> **PROBLEM REQUIREMENTS**: Identify and copy all lines of the material where the string "Uncheck" is found.

> **DATA TO EXAMINE**:
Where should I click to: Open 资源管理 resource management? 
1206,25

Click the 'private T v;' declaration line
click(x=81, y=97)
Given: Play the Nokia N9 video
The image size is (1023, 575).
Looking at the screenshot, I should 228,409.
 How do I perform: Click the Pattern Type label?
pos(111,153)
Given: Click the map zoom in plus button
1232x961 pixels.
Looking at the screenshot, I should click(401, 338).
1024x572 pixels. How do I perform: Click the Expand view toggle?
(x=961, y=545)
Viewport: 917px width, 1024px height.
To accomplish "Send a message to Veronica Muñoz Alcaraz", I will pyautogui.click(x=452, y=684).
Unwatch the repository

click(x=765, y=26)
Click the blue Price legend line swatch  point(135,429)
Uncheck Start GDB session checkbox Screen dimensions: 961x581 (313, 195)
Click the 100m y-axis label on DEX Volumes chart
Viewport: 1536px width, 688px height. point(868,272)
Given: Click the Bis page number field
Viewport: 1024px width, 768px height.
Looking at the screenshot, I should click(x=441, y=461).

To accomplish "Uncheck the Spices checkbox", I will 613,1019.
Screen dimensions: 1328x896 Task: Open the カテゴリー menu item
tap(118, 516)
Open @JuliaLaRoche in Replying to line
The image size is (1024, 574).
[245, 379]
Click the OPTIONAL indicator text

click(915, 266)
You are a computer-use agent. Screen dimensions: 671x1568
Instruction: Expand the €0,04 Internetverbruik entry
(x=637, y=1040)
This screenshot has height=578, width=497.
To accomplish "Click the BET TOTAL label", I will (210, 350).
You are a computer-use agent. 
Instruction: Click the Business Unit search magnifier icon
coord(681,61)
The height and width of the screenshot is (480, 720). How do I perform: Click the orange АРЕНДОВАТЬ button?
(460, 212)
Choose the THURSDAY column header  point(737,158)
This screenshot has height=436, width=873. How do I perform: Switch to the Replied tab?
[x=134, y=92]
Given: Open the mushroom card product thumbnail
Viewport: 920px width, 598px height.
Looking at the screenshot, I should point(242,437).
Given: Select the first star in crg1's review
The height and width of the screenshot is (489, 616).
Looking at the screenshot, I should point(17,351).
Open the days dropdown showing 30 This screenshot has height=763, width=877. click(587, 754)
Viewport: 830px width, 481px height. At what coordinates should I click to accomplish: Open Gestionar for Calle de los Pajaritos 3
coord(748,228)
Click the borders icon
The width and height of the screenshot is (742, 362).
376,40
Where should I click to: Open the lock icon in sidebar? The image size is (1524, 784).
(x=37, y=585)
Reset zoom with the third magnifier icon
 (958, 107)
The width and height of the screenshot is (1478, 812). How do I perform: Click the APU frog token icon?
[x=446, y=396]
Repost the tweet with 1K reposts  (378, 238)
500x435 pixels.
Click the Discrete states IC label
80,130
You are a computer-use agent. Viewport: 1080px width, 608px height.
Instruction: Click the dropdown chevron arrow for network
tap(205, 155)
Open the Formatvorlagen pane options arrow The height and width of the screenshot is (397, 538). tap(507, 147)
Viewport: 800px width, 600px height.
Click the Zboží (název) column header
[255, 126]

> **RESPONSE TO THIS EXERCISE**:
Uncheck Start GDB session checkbox Screen dimensions: 961x581 (313, 195)
To accomplish "Uncheck the Spices checkbox", I will 613,1019.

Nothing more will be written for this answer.